The fourth, minor role, in Bauci e Filemone was Kiandra Howarth as La Pastoralle, her one moment sung from the rear of the stage. She was given a stronger role in Orfeo as Euridice, alongside Lena Belkina as Orfeo and Rebecca Bottone as Amore, complete with an enormous set of wings. Musically this was by far the most successful of the two operas. It is an amended version of Gluck’s 1762 Orfeo ed Euridice, with a reduced orchestra, removed ballet music, a more concise text and Gluck’s opera reform ideas of avoiding da capo arias and other Baroque idioms. The performance of the original was in Vienna the day before the 6-year-old Mozart arrived, who later took up he Gluck reforms. Reduced to just three characters and a chorus of Furies, Gluck modified much of Orfeo’s music to suit the Parma soprano castrati. Lena Belkina excelled in this role, giving a far more impressive performance than in the earlier piece.
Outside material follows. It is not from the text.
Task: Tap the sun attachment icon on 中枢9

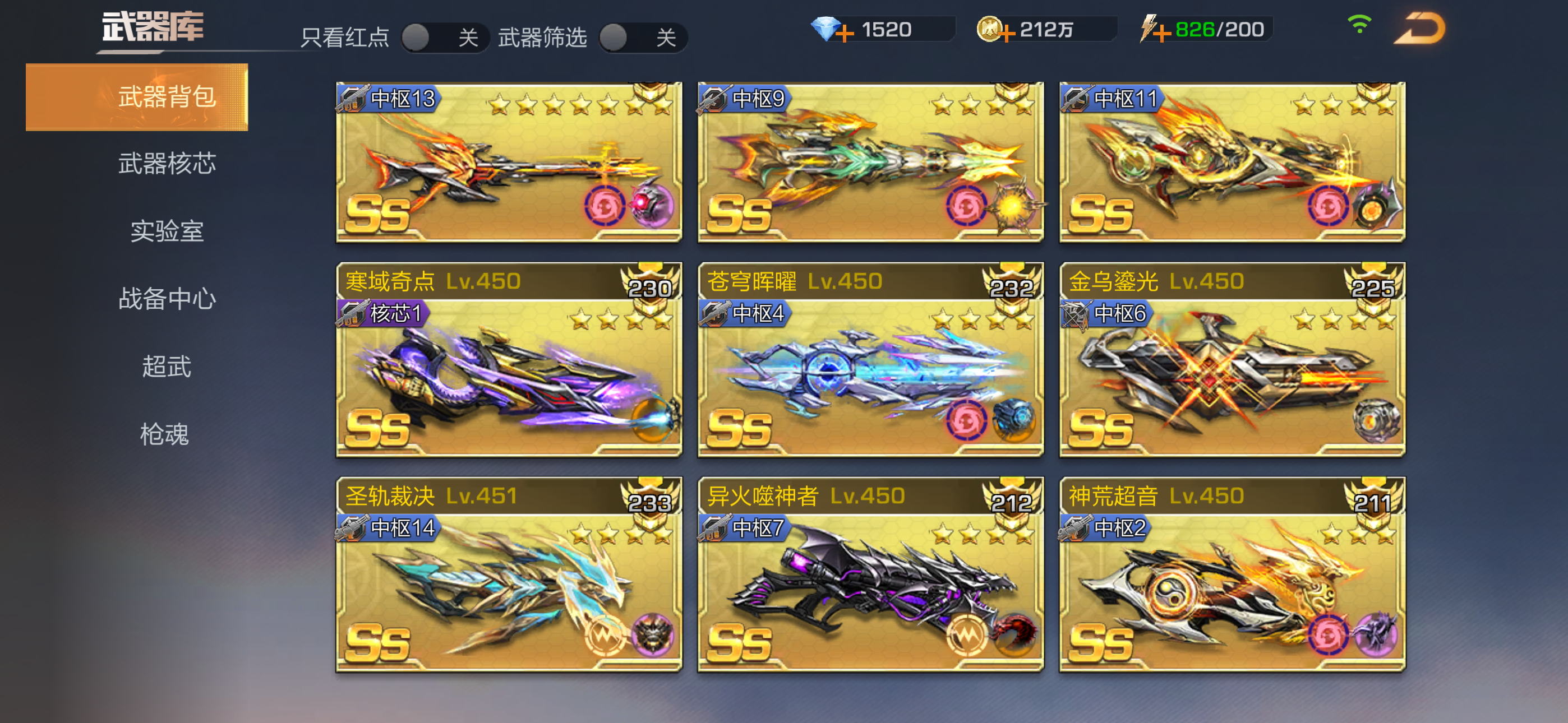Action: (1012, 207)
Kiandra Howarth & Lena Belkina (Euridice & Orfeo)
Kiandra Howarth similarly grew into her more prominent role as Euridice, notably in the tense extended scene leading up to Orfeo’s fatal glance backwards. A wonderful example of how communication, and relationships, can spiral out of control with ever-increasing misunderstandings and personal projections, this was the emotional highlight of the evening. Gluck’s writing seemed to be entirely directed at amplifying the text, shorn of Baroque frippery. In Bauci e Filemone it included a wonderful interjection from the oboes on the word ‘guilty’, and in Orfeo, we had a musical depiction of a panic attack. We also had what must be the quickest death in opera, as Euridice slumped to the floor.
Lena Belkina (Orfeo)
Ian Page’s meticulous and unobtrusive conducting style is a refreshing alternative to the look-at-me antics of many conductors but, despite the lack of any obvious direction to his fellow musicians, he seems to concoct interpretations of sensitivity and musical depth. The Mozartists orchestra was on good collective form, although apart from one oboe solo, there was little opportunity for individual instrumentalists to shine. The chorus had little to do, but did it well.
If you read this in time, it is one again tonight (Friday 31 May) at the Queen Elizabeth Hall.